- **MATERIAL PROVIDED**
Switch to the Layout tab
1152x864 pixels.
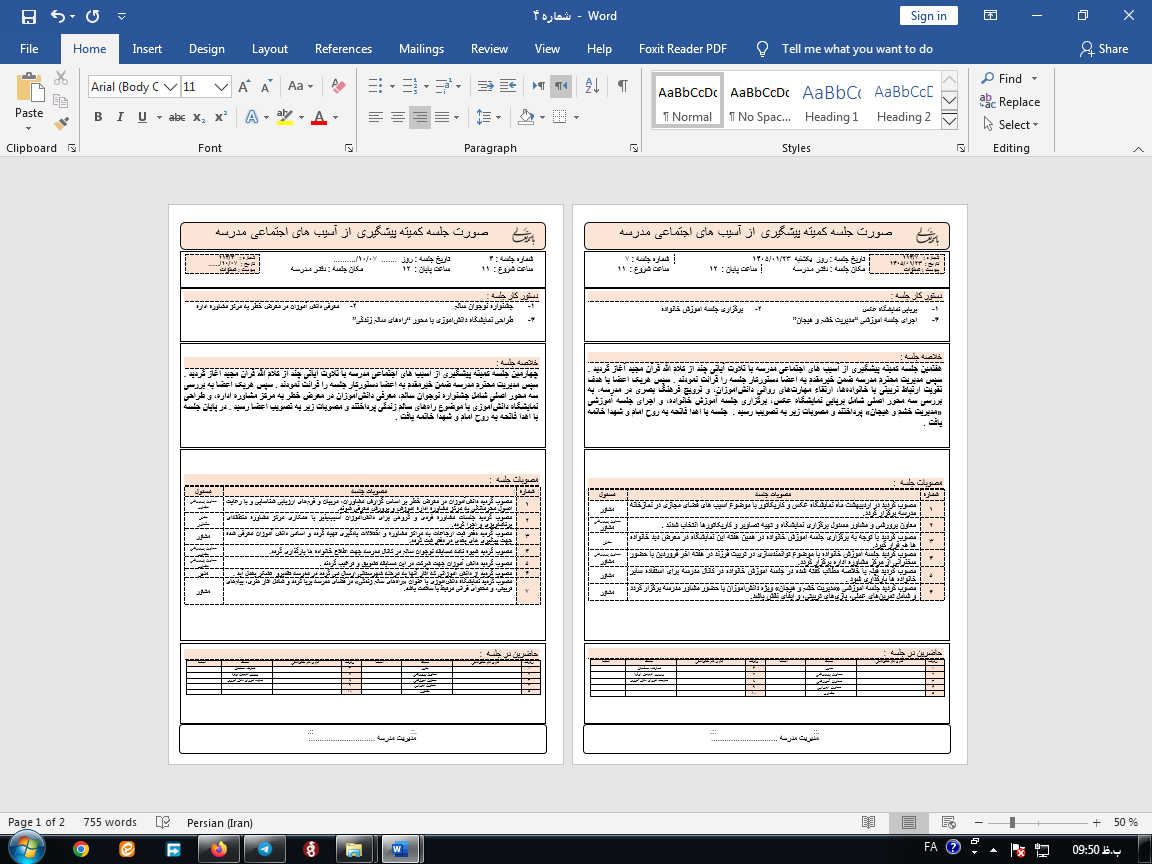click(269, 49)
--
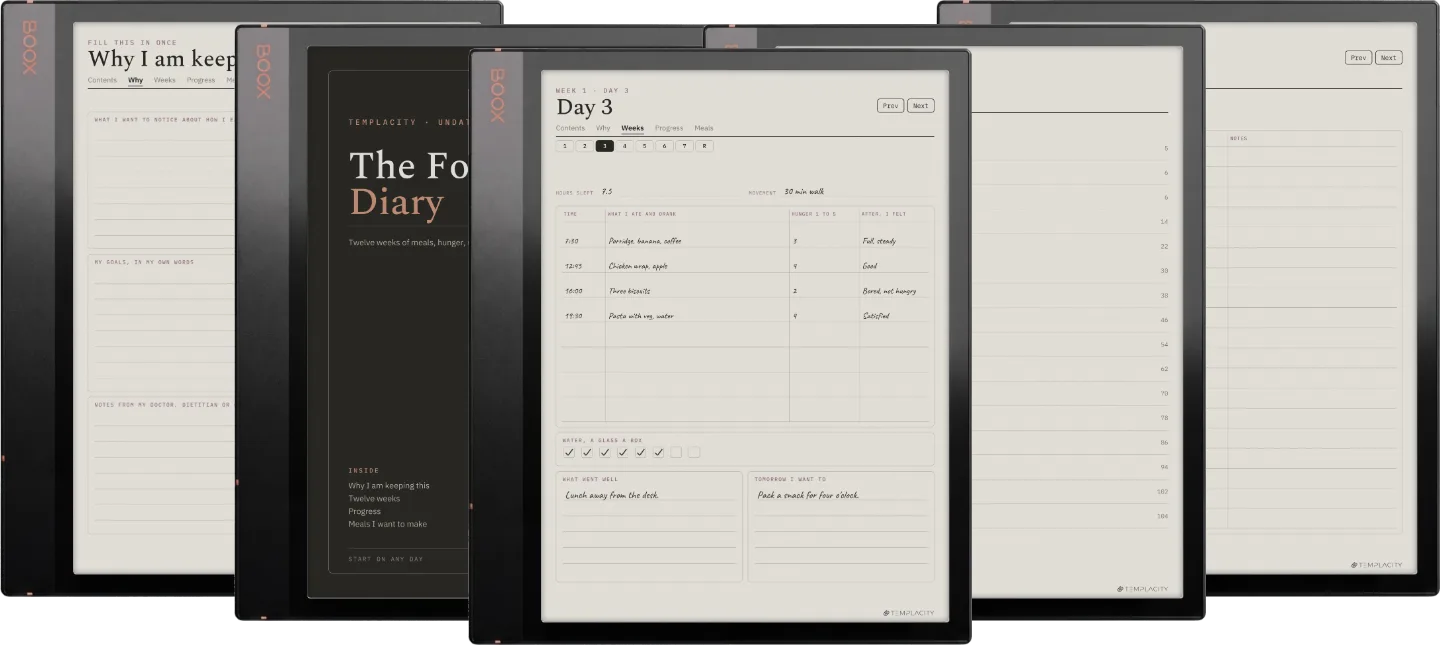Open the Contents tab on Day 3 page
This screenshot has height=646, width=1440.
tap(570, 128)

- **GIVEN INSTRUCTION**
List every line in the entries above that contains the string "width".

- **FINAL RESULT**
This screenshot has height=646, width=1440.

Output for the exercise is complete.